I numeri del personale infermieristico
Nel 2022, secondo i dati del Ministero della Salute, il personale infermieristico contava 302.841 unità, di cui 268.013 dipendenti del Ssn e 34.828 impiegati presso strutture equiparate. In Italia ci sono 5,13 infermieri ogni 1.000 abitanti, con forti disomogeneità territoriali: dai 3,83 della Campania ai 7,01 della Liguria.
Considerando tutti gli infermieri in attività, a prescindere dal contratto di lavoro e dalla struttura in cui operano, nel 2022 l’Italia contava 6,5 infermieri per 1.000 abitanti, dato ben al di sotto della media Ocse di 9,8 e della media Eu di 9. Se per il 2022 i dati Ocse riportano per il nostro Paese la presenza di 384.882 unità di personale infermieristico, il numero di quelli che lavorano nelle strutture pubbliche e in quelle private convenzionate si attesta poco sopra 324.000 (302.841 nel pubblico e 21.422 nel privato accreditato). «È evidente – chiosa Cartabellotta – che oltre 60 mila infermieri, ovvero più di 1 su 6, esercitano come liberi professionisti o all’interno di cooperative di servizi e rappresentano “forza lavoro” strutturale del Ssn».
Il numero di infermieri dipendenti del Ssn che lasciano volontariamente il posto di lavoro è in costante aumento dal 2016, con un’accelerazione significativa nel biennio pandemico 2020-2021 e una vera e propria impennata nel 2022. Solo nel triennio 2020-2022 hanno abbandonato il Ssn 16.192 infermieri, di cui 6.651 nel solo 2022.

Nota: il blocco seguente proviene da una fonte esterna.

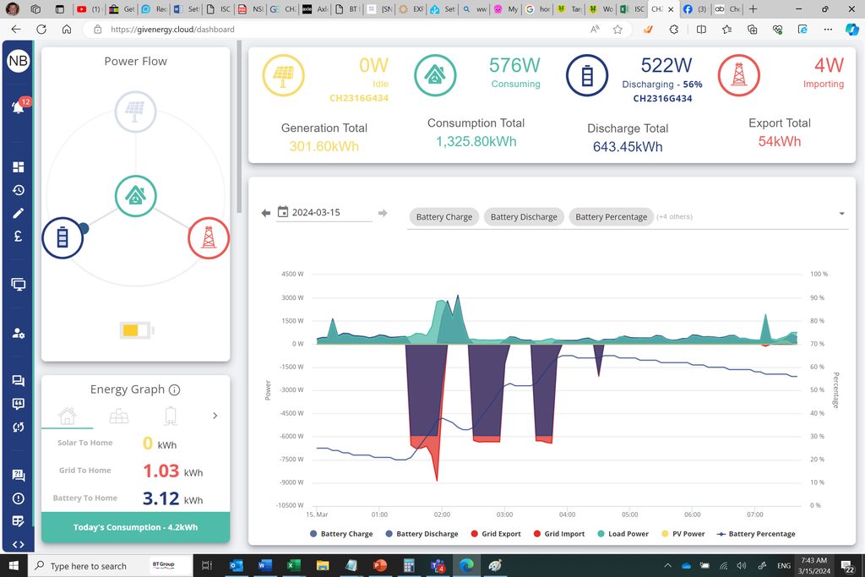Open Microsoft Excel from the Windows taskbar
This screenshot has width=865, height=577.
[x=291, y=565]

A questo si aggiunge la “gobba pensionistica“, il cui picco è previsto nei prossimi anni: nel 2022 il 27,3% degli infermieri dipendenti del Ssn avevano più di 55 anni e un ulteriore 22% si collocava nella fascia di età 50-54 anni.
Per quanto riguarda gli stipendi, la retribuzione annua lorda di un infermiere italiano nel 2022 era pari a 48.931 dollari a parità di potere di acquisto, contro una media Ocse di 58.394. In Europa, stipendi più bassi si registrano solo nei paesi dell’Europa dell’Est, Grecia e Portogallo.

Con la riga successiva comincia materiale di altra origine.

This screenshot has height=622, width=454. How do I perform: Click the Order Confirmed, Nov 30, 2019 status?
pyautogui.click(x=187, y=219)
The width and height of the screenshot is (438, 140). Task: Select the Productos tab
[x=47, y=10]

Il campanello d’allarme più preoccupante, secondo Gimbe, suona sul fronte dei nuovi laureati: nel 2022 in Italia si sono laureati solo 16,4 infermieri ogni 100.000 abitanti, a fronte di una media Ocse di 44,9. Un dato emblematico è il crollo del rapporto domanda/offerta del Corso di Laurea in Scienze Infermieristiche: se prima della pandemia era pari a 1,6, dall’anno accademico 2020-2021 si è ridotto progressivamente sino a crollare a 1,04 nel 2024-2025 quando i candidati sono stati appena sufficienti a coprire i posti disponibili.
«La profonda crisi che investe il personale infermieristico – dice il presidente di Gimbe Nino Cartabellotta – impone un piano straordinario per la professione, con un duplice obiettivo: motivare i giovani a intraprenderla e trattenere chi già lavora nel Ssn, evitando che abbandoni definitivamente le corsie o i servizi territoriali. Un piano ambizioso, fatto di interventi economici, organizzativi e formativi. Accanto ad un aumento salariale, è fondamentale intervenire a livello regionale e locale con misure di welfare mirate: alloggi a costi calmierati, agevolazioni per trasporti pubblici e parcheggi, etc. Sul versante organizzativo, occorre garantire sicurezza sul lavoro e rivedere profondamente l’impianto operativo, con riforme coraggiose per valorizzare la collaborazione interprofessionale e utilizzare tutte le potenzialità della digitalizzazione e dall’innovazione tecnologica, inclusa l’intelligenza artificiale. Infine, sul piano formativo è indispensabile rinnovare i percorsi universitari, aumentare il numero di lauree specialistiche e integrare formazione e sviluppo professionale continuo, monitorando l’impatto reale sul miglioramento delle pratiche assistenziali. In assenza di un piano multifattoriale capace di restituire attrattività, dignità e prospettiva alla professione infermieristica, assisteremo all’inesorabile indebolimento del Ssn, che poggia sulle spalle del personale sanitario, in particolare su quelle degli infermieri, che numericamente rappresentano la quota più consistente».